◆ **Exercise description**
Answer these questions about the resctrl selftest thread below:
1. What date and time appear on Reinette Chatre's reply?
2. What format string does the patch pass to snprintf?
3. Which function does the reviewer name as the test that might fail?
-- Start Document segment --
Re: [PATCH v2 4/4] selftests/resctrl: Add non-contiguous CBMs CAT test

From: Reinette Chatre
Date: Mon Jan 22 2024 - 12:32:11 EST


Hi Maciej,

On 1/21/2024 11:56 PM, Maciej Wieczór-Retman wrote:
> Hi!
>
> On 2024-01-19 at 08:39:31 -0800, Reinette Chatre wrote:
>> Hi Maciej,
>>
>> On 1/18/2024 11:37 PM, Maciej Wieczór-Retman wrote:
>>> On 2024-01-18 at 09:15:46 -0800, Reinette Chatre wrote:
>>>> On 1/18/2024 4:02 AM, Maciej Wieczór-Retman wrote:
>>>>> On 2024-01-17 at 10:49:06 -0800, Reinette Chatre wrote:
>>>>>> On 1/17/2024 12:26 AM, Maciej Wieczór-Retman wrote:
>>>>>>> On 2024-01-08 at 14:42:11 -0800, Reinette Chatre wrote:
>>>>>>>> On 12/12/2023 6:52 AM, Maciej Wieczor-Retman wrote:
>>>>
>>>>>>>>> + bit_center = count_bits(full_cache_mask) / 2;
>>>>>>>>> + cont_mask = full_cache_mask >> bit_center;
>>>>>>>>> +
>>>>>>>>> + /* Contiguous mask write check. */
>>>>>>>>> + snprintf(schemata, sizeof(schemata), "%lx", cont_mask);
>>>>>>>>> + ret = write_schemata("", schemata, uparams->cpu, test->resource);
>>>>>>>>> + if (ret)
>>>>>>>>> + return ret;
>>>>>>>>
>>>>>>>> How will user know what failed? I am seeing this single test exercise a few scenarios
>>>>>>>> and it is not obvious to me if the issue will be clear if this test,
>>>>>>>> noncont_cat_run_test(), fails.
-- End Document segment --
-- Start Raw data --
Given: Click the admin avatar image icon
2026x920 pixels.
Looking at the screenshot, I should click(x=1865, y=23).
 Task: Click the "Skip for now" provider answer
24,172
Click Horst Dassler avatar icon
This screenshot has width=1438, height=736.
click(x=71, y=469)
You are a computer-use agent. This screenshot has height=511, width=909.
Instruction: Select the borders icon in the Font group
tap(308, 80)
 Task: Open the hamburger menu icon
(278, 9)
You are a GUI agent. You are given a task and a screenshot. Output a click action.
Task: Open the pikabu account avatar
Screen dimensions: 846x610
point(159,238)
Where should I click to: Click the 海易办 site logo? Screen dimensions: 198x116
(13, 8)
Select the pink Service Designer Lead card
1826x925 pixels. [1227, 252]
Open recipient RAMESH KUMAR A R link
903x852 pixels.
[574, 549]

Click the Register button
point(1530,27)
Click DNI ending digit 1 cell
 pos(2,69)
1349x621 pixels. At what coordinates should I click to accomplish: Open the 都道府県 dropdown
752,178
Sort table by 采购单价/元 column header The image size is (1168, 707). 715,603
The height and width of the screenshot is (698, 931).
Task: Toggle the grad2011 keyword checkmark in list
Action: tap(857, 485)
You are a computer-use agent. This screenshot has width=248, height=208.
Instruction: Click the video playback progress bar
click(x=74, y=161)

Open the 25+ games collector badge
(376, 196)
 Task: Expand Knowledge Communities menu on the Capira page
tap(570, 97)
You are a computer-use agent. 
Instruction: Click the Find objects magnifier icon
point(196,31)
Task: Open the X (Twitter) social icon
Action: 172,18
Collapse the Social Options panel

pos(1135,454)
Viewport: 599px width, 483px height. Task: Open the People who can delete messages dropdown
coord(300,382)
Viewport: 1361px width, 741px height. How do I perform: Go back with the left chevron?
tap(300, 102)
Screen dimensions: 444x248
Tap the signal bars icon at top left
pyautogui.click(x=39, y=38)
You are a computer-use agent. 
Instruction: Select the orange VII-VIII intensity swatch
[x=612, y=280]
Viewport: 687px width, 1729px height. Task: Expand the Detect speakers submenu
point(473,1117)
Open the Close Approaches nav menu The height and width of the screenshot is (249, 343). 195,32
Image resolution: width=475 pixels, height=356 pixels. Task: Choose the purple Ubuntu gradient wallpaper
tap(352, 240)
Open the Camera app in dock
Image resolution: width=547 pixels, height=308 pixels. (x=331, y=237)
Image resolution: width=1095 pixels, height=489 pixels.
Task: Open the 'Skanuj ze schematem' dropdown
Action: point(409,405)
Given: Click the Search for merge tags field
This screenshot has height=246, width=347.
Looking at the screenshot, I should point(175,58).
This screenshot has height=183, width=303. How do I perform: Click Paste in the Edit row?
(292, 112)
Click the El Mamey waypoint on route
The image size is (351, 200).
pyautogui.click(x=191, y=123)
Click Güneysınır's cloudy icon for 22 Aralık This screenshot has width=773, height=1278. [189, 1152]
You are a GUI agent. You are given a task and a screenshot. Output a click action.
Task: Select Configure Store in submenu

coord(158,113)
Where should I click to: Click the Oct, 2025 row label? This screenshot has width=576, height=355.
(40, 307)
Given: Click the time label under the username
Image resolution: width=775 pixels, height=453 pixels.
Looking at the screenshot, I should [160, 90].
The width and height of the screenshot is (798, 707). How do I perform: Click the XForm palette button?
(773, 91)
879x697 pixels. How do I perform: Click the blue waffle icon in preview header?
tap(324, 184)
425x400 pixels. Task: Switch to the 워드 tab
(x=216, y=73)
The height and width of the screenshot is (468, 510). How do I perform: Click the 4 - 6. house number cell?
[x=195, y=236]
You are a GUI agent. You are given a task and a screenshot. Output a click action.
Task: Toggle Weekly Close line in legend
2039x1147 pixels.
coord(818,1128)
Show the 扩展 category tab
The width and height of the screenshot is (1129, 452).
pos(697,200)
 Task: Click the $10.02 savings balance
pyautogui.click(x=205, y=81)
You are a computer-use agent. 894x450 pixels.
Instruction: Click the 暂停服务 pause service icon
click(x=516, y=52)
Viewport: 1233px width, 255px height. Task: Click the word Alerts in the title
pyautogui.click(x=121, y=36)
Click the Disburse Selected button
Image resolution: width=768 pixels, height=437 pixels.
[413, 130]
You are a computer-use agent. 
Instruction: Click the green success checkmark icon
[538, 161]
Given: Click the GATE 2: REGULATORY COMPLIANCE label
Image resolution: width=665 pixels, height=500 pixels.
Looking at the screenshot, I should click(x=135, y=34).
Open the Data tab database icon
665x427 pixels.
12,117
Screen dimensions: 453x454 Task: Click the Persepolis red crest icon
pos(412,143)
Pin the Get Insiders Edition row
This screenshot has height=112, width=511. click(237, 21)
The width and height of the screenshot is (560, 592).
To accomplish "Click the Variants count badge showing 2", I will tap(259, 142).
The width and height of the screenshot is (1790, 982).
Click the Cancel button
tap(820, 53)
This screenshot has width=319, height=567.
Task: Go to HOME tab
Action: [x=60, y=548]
-- End Raw data --
◆ **Final answer**
1. Mon Jan 22 2024 - 12:32:11 EST
2. "%lx"
3. noncont_cat_run_test()